Leere, verlassene, verwaiste Gebäude gibt es in Hülle und Fülle.

Bei Bribir

(nicht zu verwechseln mit dem gleichnamigen Ort in der Kwarner Bucht).
Die Bundesstraße durchquert einen kleinen Weiler im Nirgendwo, kaum mehr als ein halbes Dutzend Häuser – mitten im damals schwer umkämpften Gebiet der sogenannten Republik Serbische Krajina.
Ein Haus sticht besonders heraus: Das Verlassene. Auch ein Lost Place. Wie das Wasserwerk in Kovačić ist alles bis auf die Grundmauern verschwunden, auch hier hat das Innenleben des Gebäudes längst der Pflanzenwelt weichen müssen.
War es ein Bauernhof? Eine Mühle?
Das Gebäude kann man nicht betreten, ein Zaun verhindert, dass man es umrunden kann – denn das Nachbargebäude ist bewohnt, verständlich, dass die Eigentümer keine Lust haben, dass ihnen unentwegt irgendwer über den Hof stiefelt.

Spuren in einem vernarbten Land

Spuren in einem vernarbten Land

Warum es aufgegeben wurde, lässt sich auch hier nur für Außenstehende spekulieren. Also lasse ich es.
Auffällig sind die vielen Fassadenschäden;  noch immer sind sie an Gebäuden zu sehen. Bei vielen Gebäuden wurden sie einfach zugespachtelt, aber bei verlassenen Häusern macht sich verständlicherweise niemand mehr die Mühe. Das sind eindeutige Spuren von Straßenkampf und Schusswechsel. Einschusslöcher, mal mehr, mal weniger tief. In einem vernarbten Land tragen auch die Gebäude ihre Spuren – und das sind mehr als nur Kratzer, das sind Kriegswunden.
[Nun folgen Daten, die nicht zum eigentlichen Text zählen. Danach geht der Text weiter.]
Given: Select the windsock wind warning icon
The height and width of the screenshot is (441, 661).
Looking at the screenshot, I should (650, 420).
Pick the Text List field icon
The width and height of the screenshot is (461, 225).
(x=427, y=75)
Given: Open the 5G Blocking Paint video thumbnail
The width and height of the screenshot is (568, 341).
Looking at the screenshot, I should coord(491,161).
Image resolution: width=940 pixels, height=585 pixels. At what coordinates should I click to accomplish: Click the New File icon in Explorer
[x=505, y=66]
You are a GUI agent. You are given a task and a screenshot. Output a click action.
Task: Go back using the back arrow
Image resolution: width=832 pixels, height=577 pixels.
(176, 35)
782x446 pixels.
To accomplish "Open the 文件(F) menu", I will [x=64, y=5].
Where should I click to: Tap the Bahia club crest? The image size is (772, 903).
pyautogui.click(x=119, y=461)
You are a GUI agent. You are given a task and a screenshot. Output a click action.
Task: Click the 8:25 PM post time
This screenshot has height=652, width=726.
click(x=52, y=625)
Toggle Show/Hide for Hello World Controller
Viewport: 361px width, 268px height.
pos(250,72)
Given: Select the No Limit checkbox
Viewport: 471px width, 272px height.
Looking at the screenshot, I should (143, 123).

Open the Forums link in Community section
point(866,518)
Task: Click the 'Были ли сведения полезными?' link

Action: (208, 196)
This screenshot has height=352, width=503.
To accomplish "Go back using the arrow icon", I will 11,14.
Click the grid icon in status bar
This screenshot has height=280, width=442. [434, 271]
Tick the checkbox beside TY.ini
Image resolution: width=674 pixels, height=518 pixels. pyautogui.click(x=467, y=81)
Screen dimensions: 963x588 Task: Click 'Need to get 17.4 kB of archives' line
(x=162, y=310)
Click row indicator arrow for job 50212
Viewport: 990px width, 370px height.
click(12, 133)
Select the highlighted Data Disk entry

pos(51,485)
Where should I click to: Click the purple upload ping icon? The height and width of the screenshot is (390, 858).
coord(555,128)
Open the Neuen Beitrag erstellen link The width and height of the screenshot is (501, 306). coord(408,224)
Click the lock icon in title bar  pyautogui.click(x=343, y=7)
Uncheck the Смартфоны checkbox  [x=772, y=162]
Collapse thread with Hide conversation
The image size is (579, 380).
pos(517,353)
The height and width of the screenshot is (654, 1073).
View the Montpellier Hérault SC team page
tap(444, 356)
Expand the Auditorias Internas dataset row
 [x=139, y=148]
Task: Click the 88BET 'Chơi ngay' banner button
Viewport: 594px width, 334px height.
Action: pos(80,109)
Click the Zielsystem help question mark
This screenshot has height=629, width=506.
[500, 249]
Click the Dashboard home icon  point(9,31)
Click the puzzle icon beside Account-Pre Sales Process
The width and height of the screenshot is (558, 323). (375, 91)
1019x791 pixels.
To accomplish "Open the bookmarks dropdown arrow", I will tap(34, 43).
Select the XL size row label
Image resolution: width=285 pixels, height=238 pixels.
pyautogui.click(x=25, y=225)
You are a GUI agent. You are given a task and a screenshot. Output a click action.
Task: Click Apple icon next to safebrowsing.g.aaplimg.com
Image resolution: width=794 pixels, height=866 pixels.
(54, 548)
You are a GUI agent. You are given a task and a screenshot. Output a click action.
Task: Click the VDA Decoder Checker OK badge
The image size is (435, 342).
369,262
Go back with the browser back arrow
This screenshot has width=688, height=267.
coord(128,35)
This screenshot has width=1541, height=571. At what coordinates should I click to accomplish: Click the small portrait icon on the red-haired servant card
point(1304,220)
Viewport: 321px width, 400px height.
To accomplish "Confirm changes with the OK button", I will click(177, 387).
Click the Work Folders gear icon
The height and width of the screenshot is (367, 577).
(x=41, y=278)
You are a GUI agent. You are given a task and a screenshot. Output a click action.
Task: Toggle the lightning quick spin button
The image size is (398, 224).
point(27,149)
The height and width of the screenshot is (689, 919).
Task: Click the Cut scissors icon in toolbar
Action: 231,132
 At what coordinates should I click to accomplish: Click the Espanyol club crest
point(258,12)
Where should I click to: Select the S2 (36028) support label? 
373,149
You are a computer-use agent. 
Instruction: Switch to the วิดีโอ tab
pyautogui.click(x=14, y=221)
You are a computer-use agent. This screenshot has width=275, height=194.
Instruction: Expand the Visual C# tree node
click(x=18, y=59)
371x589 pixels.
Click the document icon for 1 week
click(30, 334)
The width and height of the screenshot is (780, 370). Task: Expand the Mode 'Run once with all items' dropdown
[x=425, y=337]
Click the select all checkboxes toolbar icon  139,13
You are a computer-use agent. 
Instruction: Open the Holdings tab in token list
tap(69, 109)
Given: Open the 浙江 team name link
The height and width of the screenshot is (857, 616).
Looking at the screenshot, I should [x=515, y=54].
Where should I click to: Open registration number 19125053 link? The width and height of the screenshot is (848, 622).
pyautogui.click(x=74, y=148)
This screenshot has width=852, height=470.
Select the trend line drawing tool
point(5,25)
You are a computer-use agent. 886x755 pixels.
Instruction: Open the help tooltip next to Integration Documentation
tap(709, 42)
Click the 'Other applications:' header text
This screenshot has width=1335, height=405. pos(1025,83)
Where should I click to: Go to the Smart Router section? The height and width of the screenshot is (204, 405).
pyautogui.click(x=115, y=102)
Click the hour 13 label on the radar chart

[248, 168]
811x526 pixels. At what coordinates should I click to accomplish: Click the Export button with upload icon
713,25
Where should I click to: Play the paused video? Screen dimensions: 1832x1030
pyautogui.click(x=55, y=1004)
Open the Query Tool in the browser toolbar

Spuren in einem vernarbten Land

Obrovac wäre noch zu nennen – eine kleine Stadt am Anfang des berühmten Zrmanja Canyons. Heute ist sie Ausgangspunkt für Bootstouren den Fluss hinunter, touristisch aber bleibt sie trotzdem abgehängt, auch wirtschaftlich, als Handelspunkt ist sie nicht gerade von großer Relevanz. Nicht einmal großflächige Landwirtschaft gelingt hier. Der Boden ist zu steinig, die Hänge zu steil. Ein paar Kilometer entfernt stehen mächtige Windräder, auf einem verlassenen Industriegelände, das noch immer von Ruinen umsäumt ist, dehnt sich eine riesige Solarkraft Anlage aus. Ein erster Schritt.
Trotzdem kommt einem der Ort fast vor wie ein Armenhaus in Norddalmatien, er liegt  inmitten des einst umkämpften Gebiets. Der Anteil der serbischen Bevölkerung ist sehr groß – damals vor dem Krieg und heute ist er es wieder.  Das hatte damals Folgen.
Viele Gebäude stehen leer – viele sind seit dem Krieg nicht wieder aufgebaut. Von der Anhöhe der alten Burgruine sieht man von oben in verlassene Häuser ohne Dach.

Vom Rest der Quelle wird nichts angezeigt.